So you are finally on the track for opening a business of your own. Everything is set- you have made deals with suppliers and distributors; got the papers done and even got a small office of your own. But you realize that perhaps doing it alone is going to be a huge risk, so you invite some friends to become partners in your business. While it all seems good in theory, but it’s important to consider what type of registration your business will go under in such a case? Will you choose an LLP (Limited Liability Partnership) or will you choose a Private Limited form? We are here to discuss and compare both these formats pros and cons below:
- The objective of the business: While starting a business, everyone starts with dreams. So, the team needs to ask itself, where does it see the startup five years or a decade down the line- do they see it expanding to include more stakeholders and investors? Or do they want it to cater to just a specific niche in a specific area? Those businesses which aim to expand- the company format is much more suitable since it allows for the seamless infusion of many investors and people. They feel confident while investing in a company since there are numerous laws protecting their investments. But if the aim is to be regulated in terms of produce and area, then the LLP system is most recommended.
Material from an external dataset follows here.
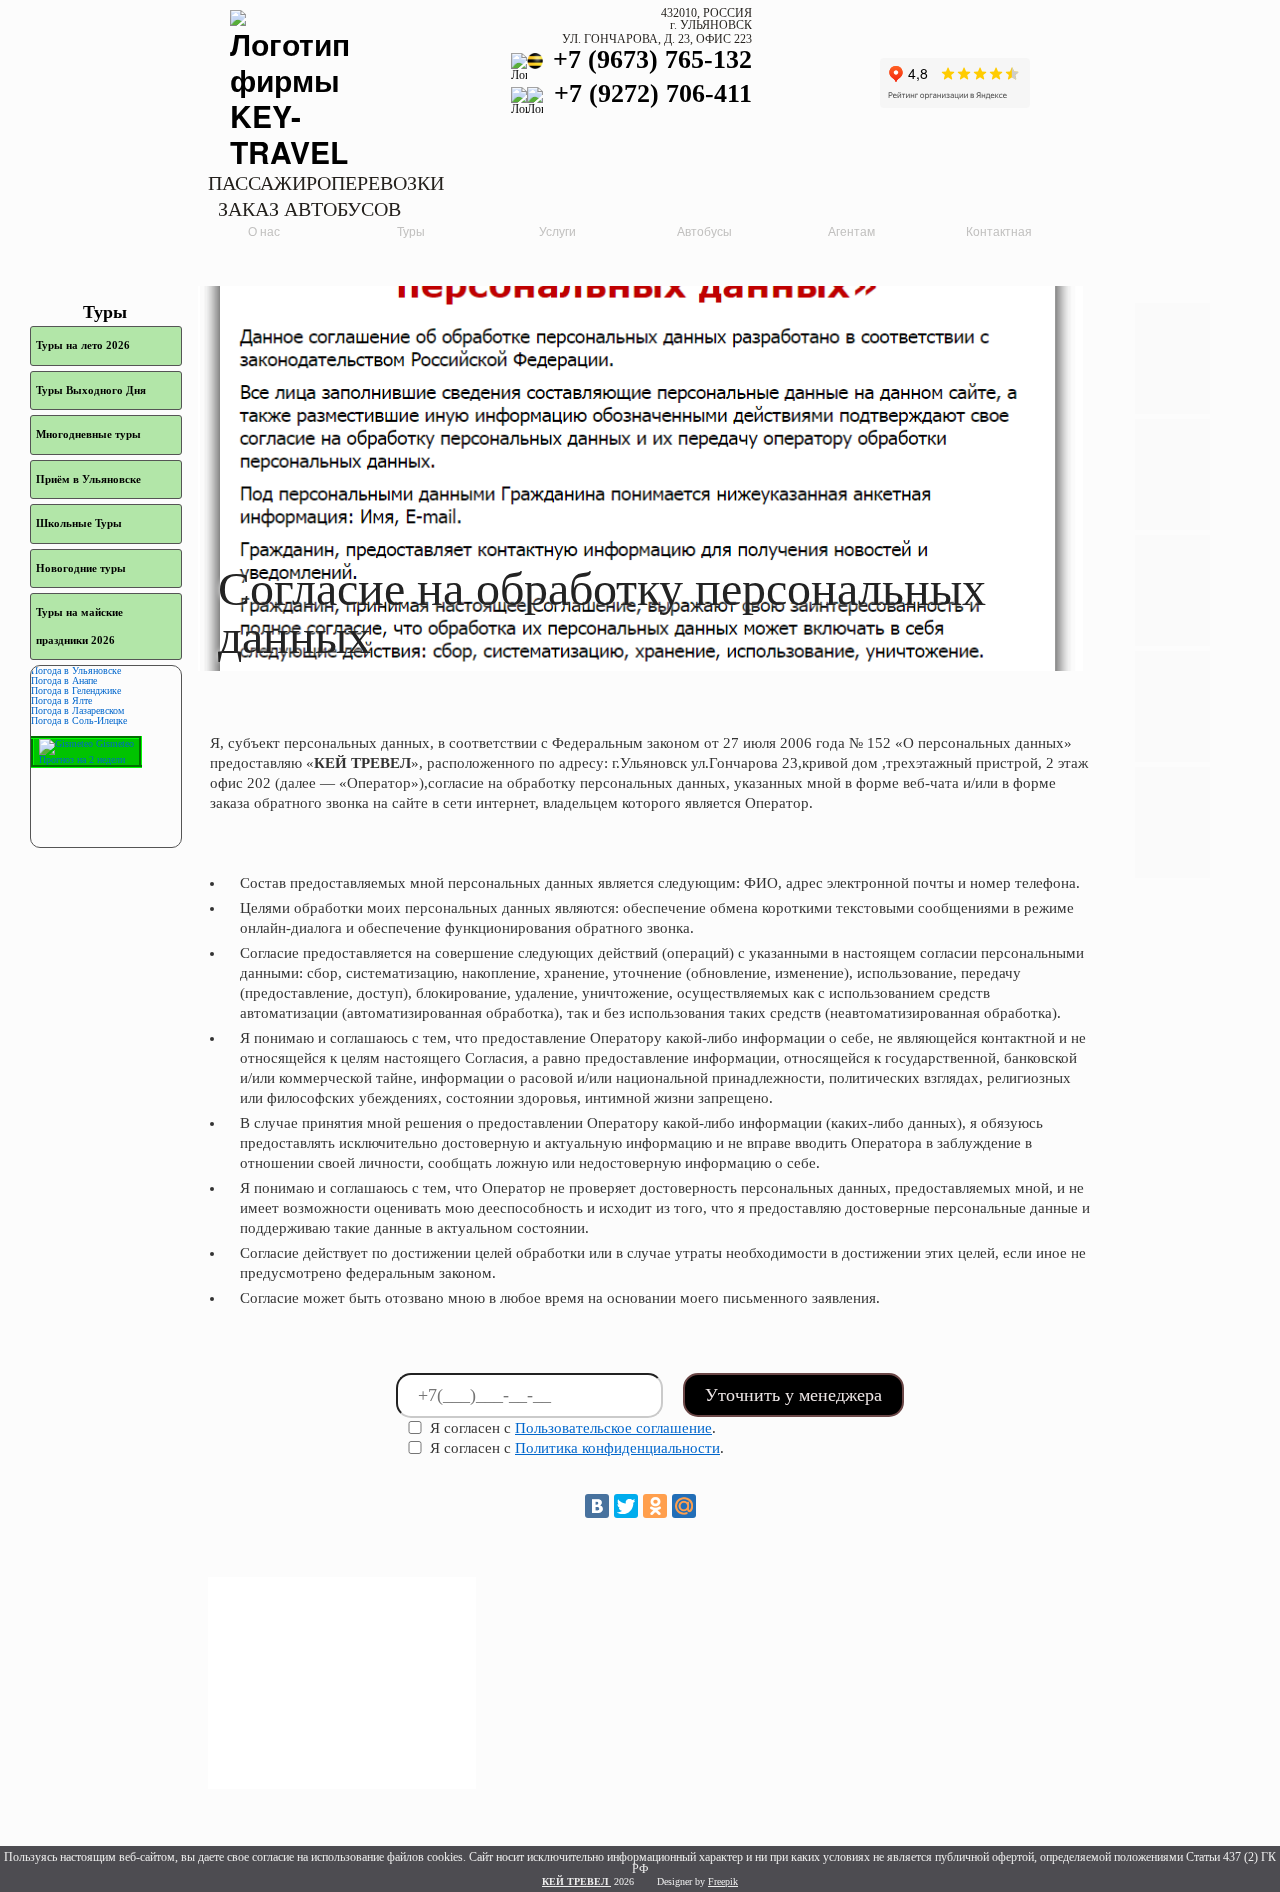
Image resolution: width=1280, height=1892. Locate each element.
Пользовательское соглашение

- Incorporating cost: This is certainly going to be a big factor while deciding which format to go for and LLP’s get the edge in this case since their incorporating cost is less, whereas for a company it is RS 8,000. It should also be noted that LLPs don’t have to comply under laws which order a company to file registration papers immediately with a relevant document stating all the details of the partners nor is it liable to hold designated meetings at periodic intervals.
- Taxes: Here, both the formats are taxed at a flat rate of 30% including SHEC and EC. But, LLPs do not have to pay surcharge whereas companies liable to the same at the rate of 5% if their net income exceeds Rs 1 crore for the financial year. As an added bonus for LLP, they are liable for the Alternative Minimum Tax at 18.5% on the total adjusted income. Companies are required to pay advance tax for four quarterly instalments but LLPs are liable to only pay only in three instalments.
Thus, while the picture seems to be overwhelmingly in the favour of LLPs, but it should be remembered that this form of business is most favorable for startups on a small scale otherwise as the business expands the LLP format will give rise to cumbersome problems. So it advisable to think we’ll before applying.